Kate discovers that Hartford and Stephen were involved in a ring that smuggled young Thai women into the United States, forced them into prostitution, then blackmailed their clients. Suspicion then points toward Stephen, and he is arrested.
Despite the evidence and pressure from her friends to forget him, Kate refuses to believe that Stephen was involved in Hartford's death. She is forced to acknowledge that he is weak, self-serving, and duplicitous, but she believes that if he truly loved anyone besides himself, it was Hartford; besides, the evidence against him does not add up. She continues to dig into Hartford's history.
A friend attends Hartford's funeral and reports that Maureen, the school nurse, was greeted affectionately there by Hartford's grown sons from his first marriage. Kate follows this trail, eventually meeting Hartford's son Andy, who hates his father. Andy tells her that Maureen had worked at the school he and his brother attended, and her son, Tim, was his best friend. Tim had contracted HIV through a transfusion, and Hartford led a successful movement to force him out of the school. Soon afterward, Tim died, and Maureen's marriage collapsed.
Maureen confesses to the murder.
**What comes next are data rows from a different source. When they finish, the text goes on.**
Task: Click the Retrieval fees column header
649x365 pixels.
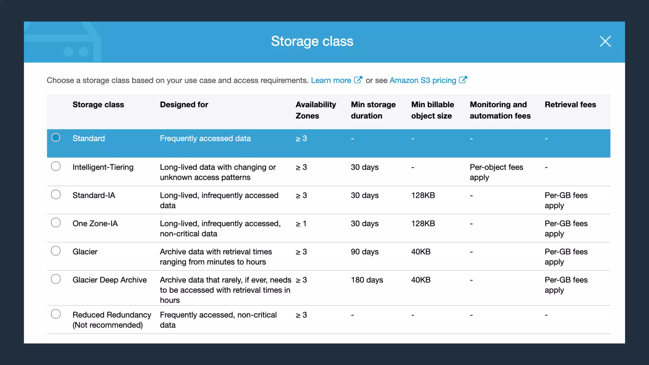Action: click(570, 105)
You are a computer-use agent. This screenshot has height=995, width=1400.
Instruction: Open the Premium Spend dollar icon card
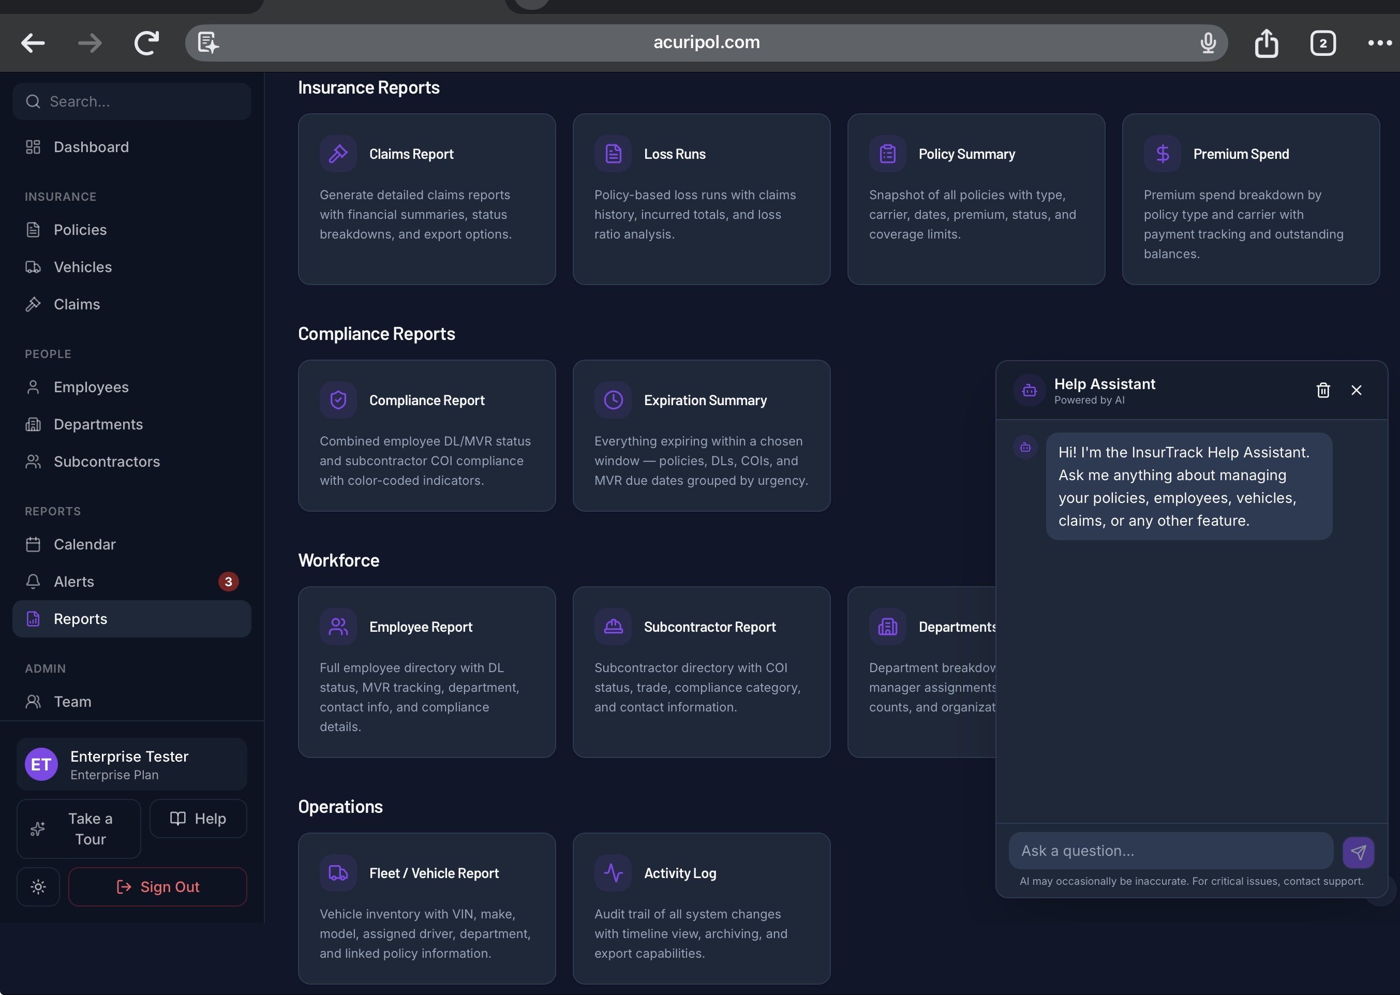pyautogui.click(x=1162, y=154)
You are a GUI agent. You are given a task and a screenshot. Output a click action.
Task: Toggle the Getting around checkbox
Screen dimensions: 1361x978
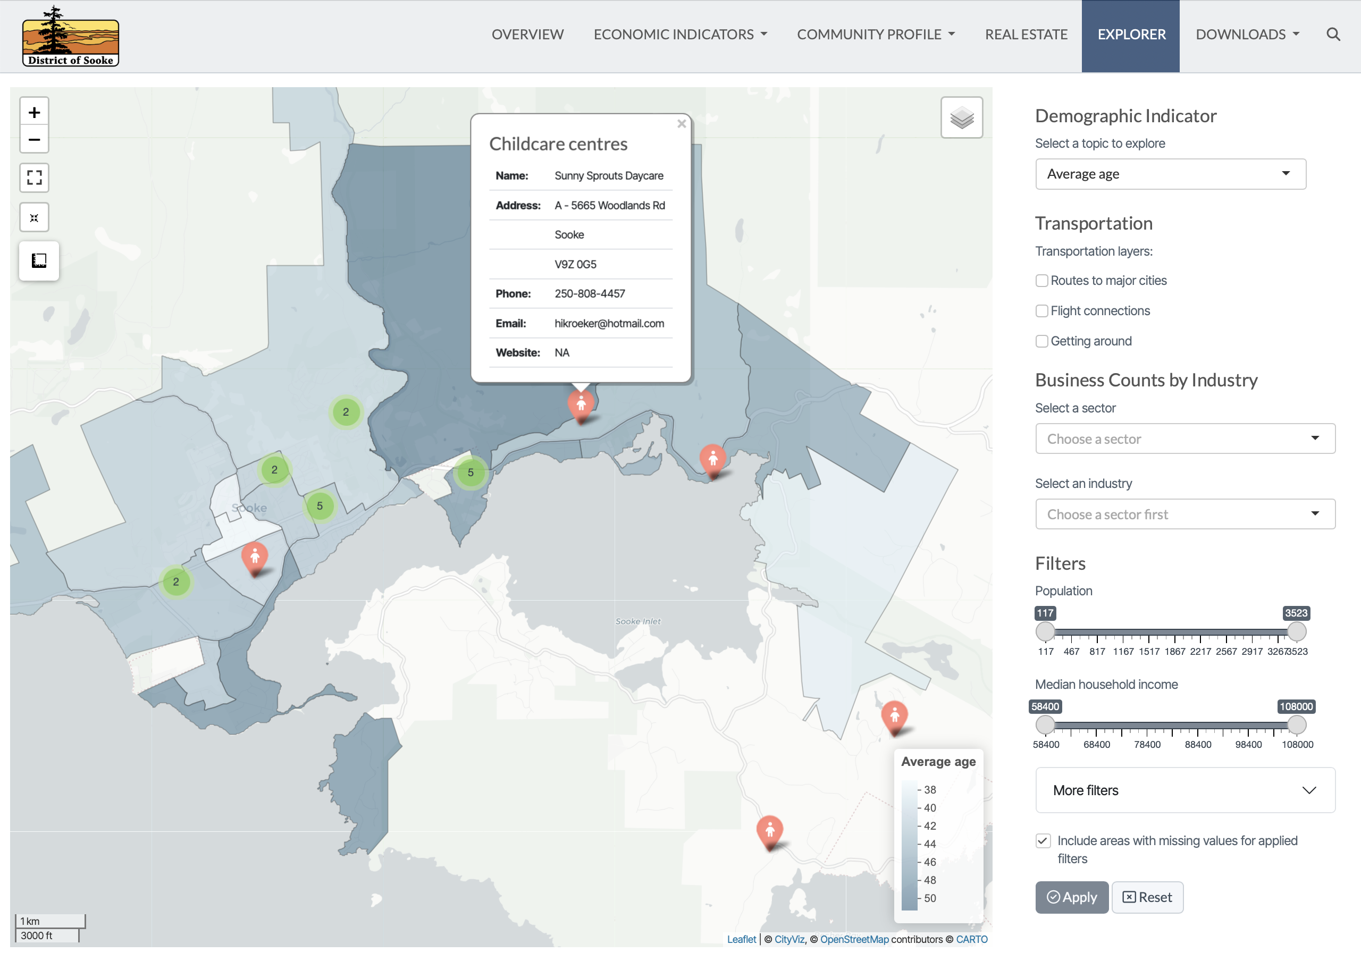tap(1042, 341)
She came upon Hartford, who was disoriented from a hypoglycemic episode, while he was waiting alone for his conference with Kate and impulsively injected him with his own insulin.
At the book's end, Kate is cautiously hopeful for the future. She has developed a more nuanced understanding of human nature and an enhanced appreciation for family and community, and she has begun to explore new romantic possibilities.
This is a good synopsis. As a clever Snarkling pointed out in the comments trail last night when I excoriated someone for over used plot elements “it’s the writing that counts”. I’d look for really vivid writing in the sample pages.
You’ve got very very traditional plot here. However, I like very much the fact that “Prince Charming” doesn’t rescue her, she rescues herself.